ŽAutres cris et chuchotements dans les coulisses de la céleste auto: Yang Rong, père de Brilliance, revendique du Liaoning 690M$ d’actifs et menace, si la cour New-yorkaise le suit, de faire saisir partout au monde, toute BMW produite chez Brilliance à Shenyang (cf VdlC 31). A 57.250$/pièce, 12052 BMW “325” made in China suffiraient pour faire le compte. A tout le moins, cette menace pourrait fermer à BMW (Chine) les portes de l’export, voire, pousser le Liaoning vers le tapis vert!

— La dérégulation des assurances a fait sonner pour la PICC la fin des décennies de gloire facile. Monopolisant 70% du secteur “non-vie”, elle doit rembourser PICC Holdings sa maison mère, dont elle a repris les meilleurs actifs: 1/3 de ses profits de ’03, payés le 2/10. Mais sa tutelle la CIRC vient aussi de lui imposer (comme à tout le secteur) le doublement de ses réserves, à 718M$. Pour y faire face (10/10), la PICC emprunte 242 M$ à la CDB, et promet (10/10) à l’américain AIG 9,9 %  des parts “H” qu’il émettra à la bourse de HK le 6/11, pour un max. de 660M$. Estimée à 2MM$, la PICC aliénera ainsi 15 à 20% de son capital.  

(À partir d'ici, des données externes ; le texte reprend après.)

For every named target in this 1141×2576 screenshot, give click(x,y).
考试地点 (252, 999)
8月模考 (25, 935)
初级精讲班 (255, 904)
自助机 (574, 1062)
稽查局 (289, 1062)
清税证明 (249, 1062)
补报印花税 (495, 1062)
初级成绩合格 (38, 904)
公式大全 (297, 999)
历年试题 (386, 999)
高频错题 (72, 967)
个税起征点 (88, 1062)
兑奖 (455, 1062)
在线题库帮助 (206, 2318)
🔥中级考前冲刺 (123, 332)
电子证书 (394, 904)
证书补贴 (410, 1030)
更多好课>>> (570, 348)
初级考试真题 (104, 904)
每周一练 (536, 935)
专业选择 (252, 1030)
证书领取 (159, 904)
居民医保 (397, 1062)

Entre-temps, un autre assureur yankee prend ses marques : N°1 en “vie” aux USA, déjà présent au Mexique et en Inde, Metlife s’associe à Capital Airport, néophyte en ce métier pour exploiter sa licence obtenue le jour de l’entrée à l’OMC. Dès le feu vert de la CIRC, leur JV débutera, à Pékin- début 2004?

 

 


A la loupe : Troisième Plenum – déception, finalement !

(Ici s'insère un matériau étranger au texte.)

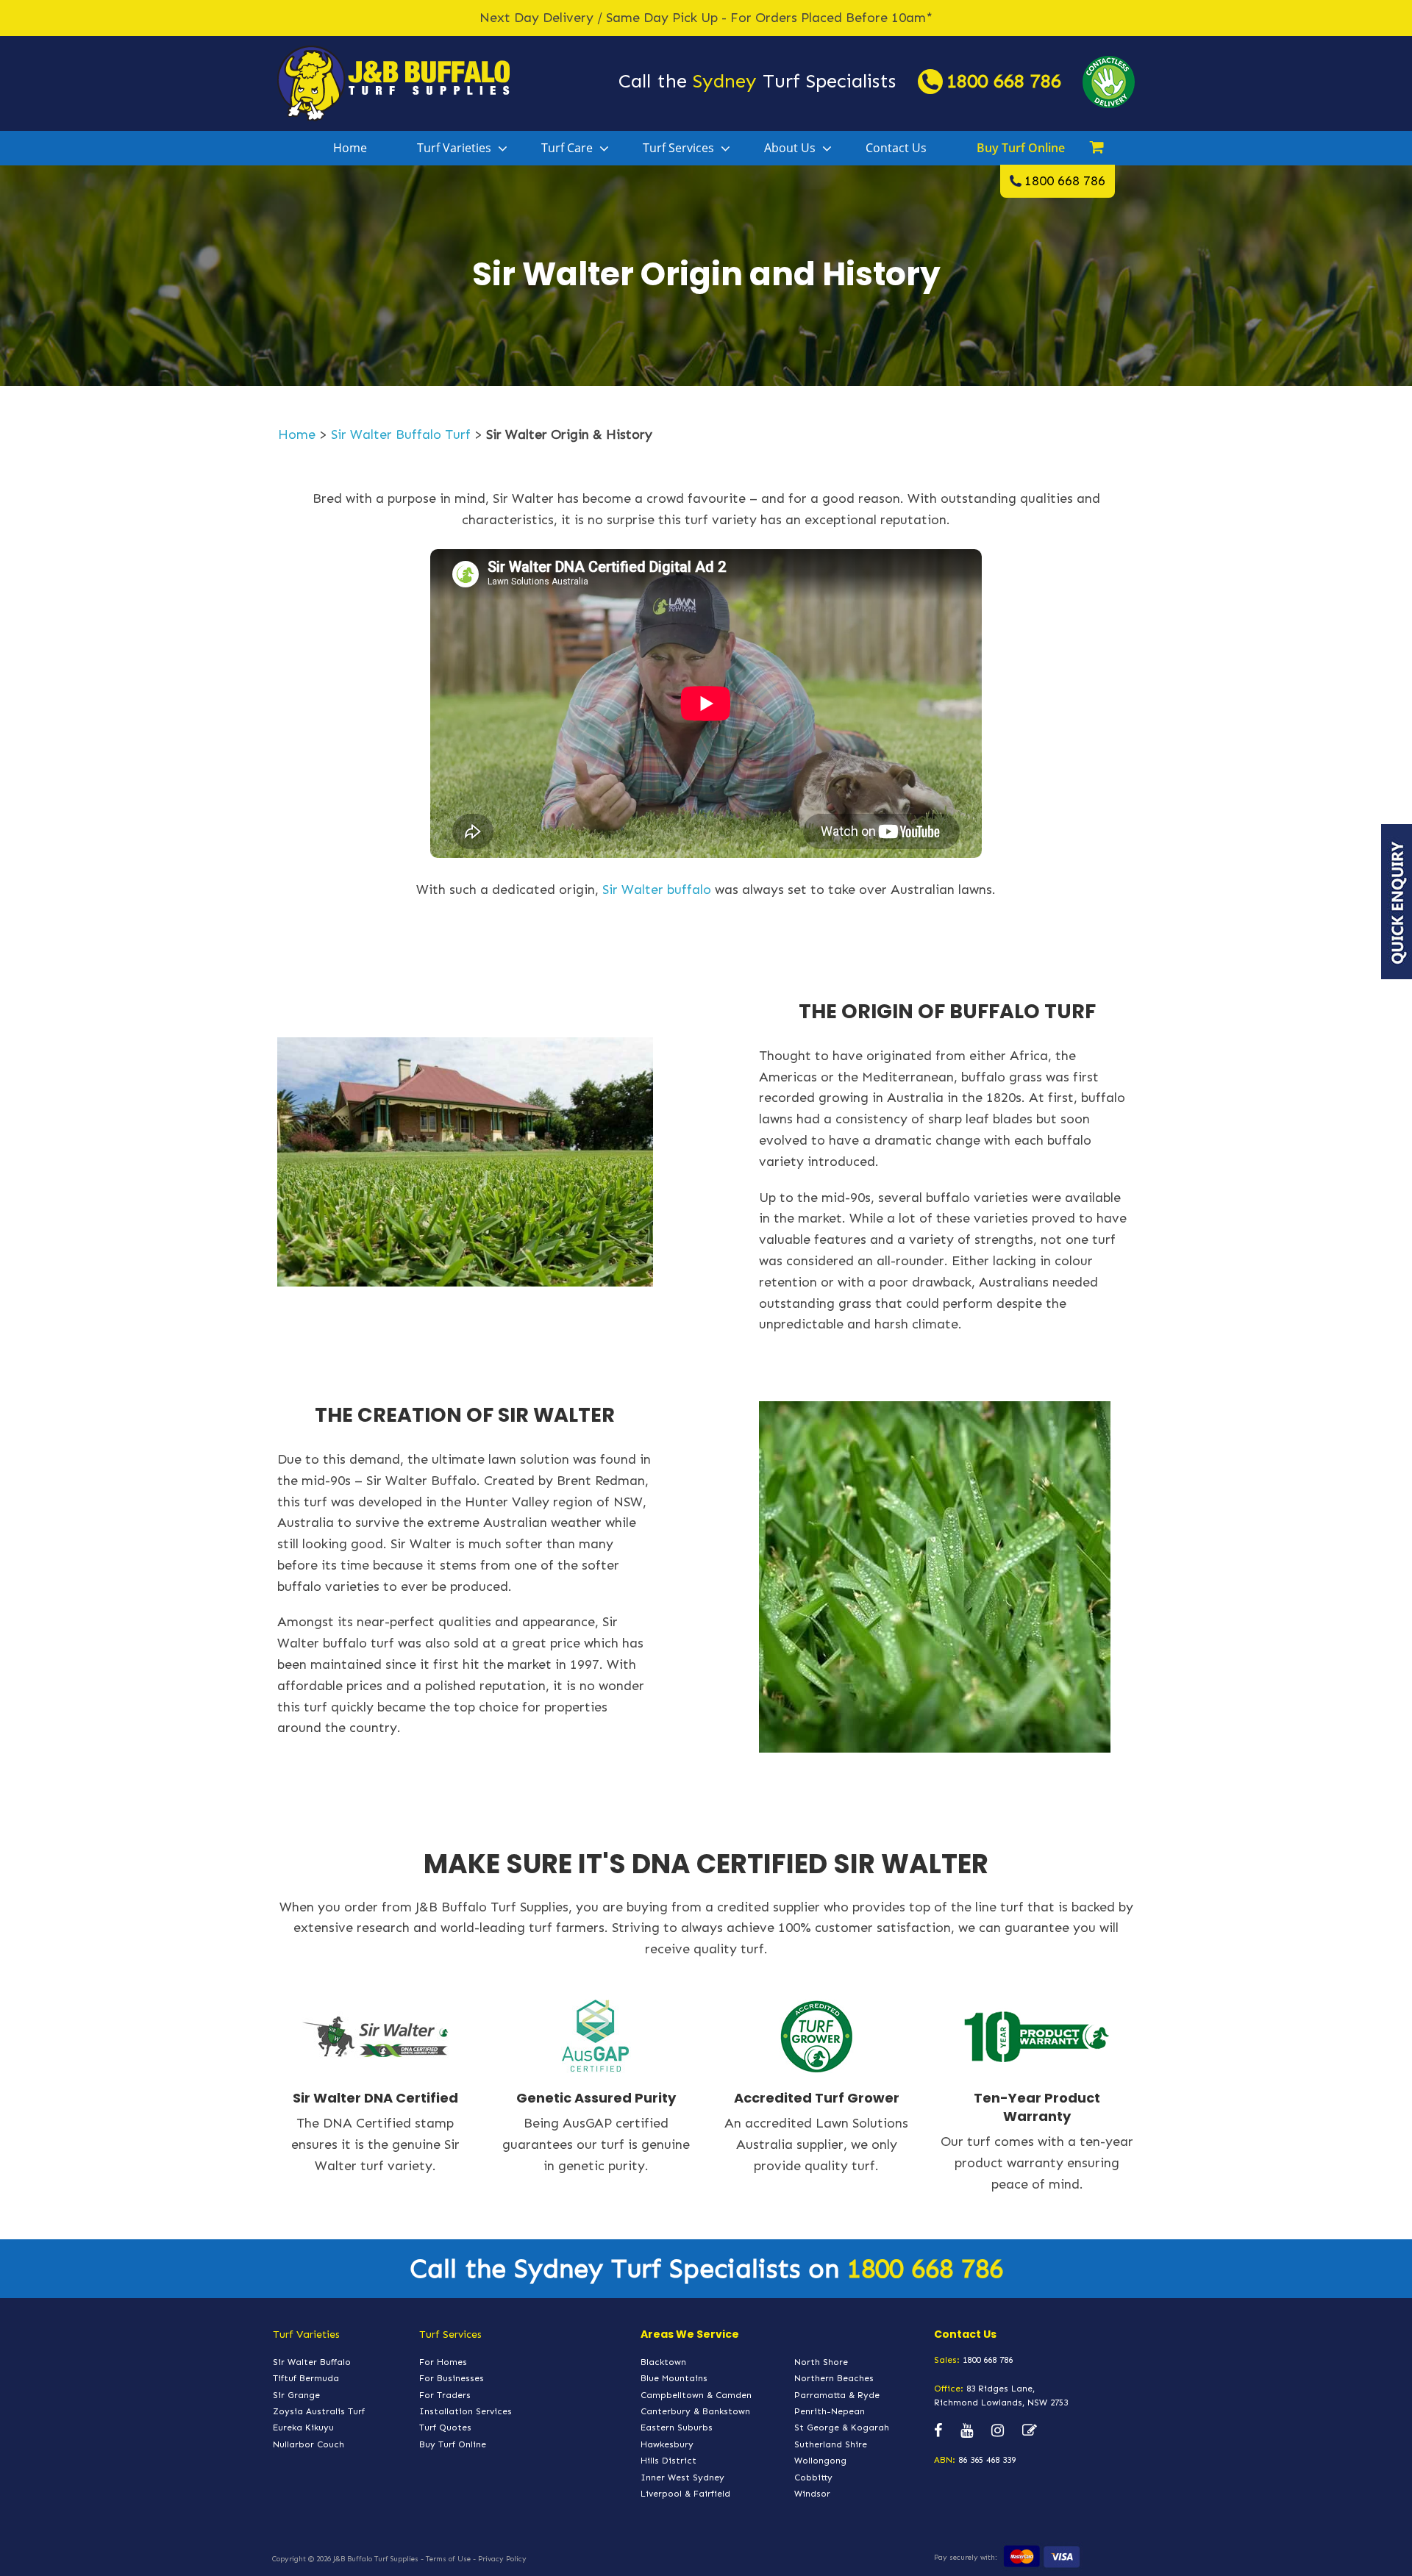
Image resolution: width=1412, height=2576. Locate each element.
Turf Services (678, 148)
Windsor (812, 2494)
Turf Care (567, 148)
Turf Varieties (454, 148)
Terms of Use (448, 2559)
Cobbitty (813, 2477)
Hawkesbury (667, 2444)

Traditionnellement en Chine, le 3. Plenum d’un  nouveau leader, donne la musique de ses années de  mandat.

Celui qui vient de s’achever (11-14/ 10) avait été déclaré « la plus importante rupture conceptuelle dans la réforme, depuis 1993», avec pour but de «rectifier échecs et lacunes du Parti au cours des 25 dernières  années »…

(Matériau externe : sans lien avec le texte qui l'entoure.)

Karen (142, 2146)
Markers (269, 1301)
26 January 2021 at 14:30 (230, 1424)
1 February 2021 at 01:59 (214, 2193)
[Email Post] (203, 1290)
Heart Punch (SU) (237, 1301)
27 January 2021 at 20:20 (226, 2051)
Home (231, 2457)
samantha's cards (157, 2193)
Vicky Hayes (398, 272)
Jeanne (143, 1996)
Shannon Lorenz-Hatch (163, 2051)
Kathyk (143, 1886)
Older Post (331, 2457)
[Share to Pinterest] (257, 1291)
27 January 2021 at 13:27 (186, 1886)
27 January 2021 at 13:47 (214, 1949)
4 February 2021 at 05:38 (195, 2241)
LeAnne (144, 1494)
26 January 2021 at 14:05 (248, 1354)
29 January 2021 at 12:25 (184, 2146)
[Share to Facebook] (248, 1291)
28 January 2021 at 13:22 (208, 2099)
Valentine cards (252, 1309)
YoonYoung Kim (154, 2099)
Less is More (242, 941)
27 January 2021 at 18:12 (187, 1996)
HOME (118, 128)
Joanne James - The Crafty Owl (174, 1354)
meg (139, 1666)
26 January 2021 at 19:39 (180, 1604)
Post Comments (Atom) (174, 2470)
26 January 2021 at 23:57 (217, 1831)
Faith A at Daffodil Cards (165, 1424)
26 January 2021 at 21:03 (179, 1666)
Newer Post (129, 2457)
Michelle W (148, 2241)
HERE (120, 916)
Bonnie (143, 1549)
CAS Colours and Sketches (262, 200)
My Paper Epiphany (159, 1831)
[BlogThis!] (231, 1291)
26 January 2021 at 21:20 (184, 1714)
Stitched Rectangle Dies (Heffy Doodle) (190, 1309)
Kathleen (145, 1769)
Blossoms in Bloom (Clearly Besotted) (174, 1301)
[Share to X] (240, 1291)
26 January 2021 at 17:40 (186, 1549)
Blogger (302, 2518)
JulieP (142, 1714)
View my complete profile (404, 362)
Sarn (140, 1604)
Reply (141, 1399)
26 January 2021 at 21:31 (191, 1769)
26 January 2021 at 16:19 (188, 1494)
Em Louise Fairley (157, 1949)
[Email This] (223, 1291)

Hélas, dans les documents officiels, rien ne permet encore de voir si le but a été atteint. Une décision et des propositions d’amendements à la Constitution ont été adoptées, pour l’instant maintenues secrètes. Les amendements concerneraient la protection de la propriété privé – sans conséquence pratique, faute d’un tribunal constitutionnel pour permettre de s’y référer-, et l’inclusion des 三个 代表 sangedaibiao,  les 3 représentativités de Jiang, théorie obscure et contestée jusqu’au sein du Comité Central.

Au plan économique, un petit nombre de principes novateurs ont été décrits. Parmi ceux-ci:

1. la promotion de la bourse comme « norme » des entreprises- et non l’Etat,

2. la coopé des provinces entre elles (le grand marché national unique),

3. le traitement égal des firmes et capitaux publics et « non-publics », formule englobant le privé et l’étranger, dont c’est la 1ère reconnaissance officielle comme partenaire légitime de l’économie chinoise,

4. la volonté de défense du monde rural, et l’approbation de la constitution de patrimoine foncier privé-la protection de tels droits…

Cependant,  le Comité Central n’a rien dit de la manière dont il comptait remplir ces objectifs qui, dans ces conditions, ressemblent à des vœux pieux. Pire, en politique, aucune des idées prêtées à Hu Jintao pour rajeunir le PCC et lutter contre la corruption n’ont été reprises, telles les élections internes des hauts cadres, sur listes multiples.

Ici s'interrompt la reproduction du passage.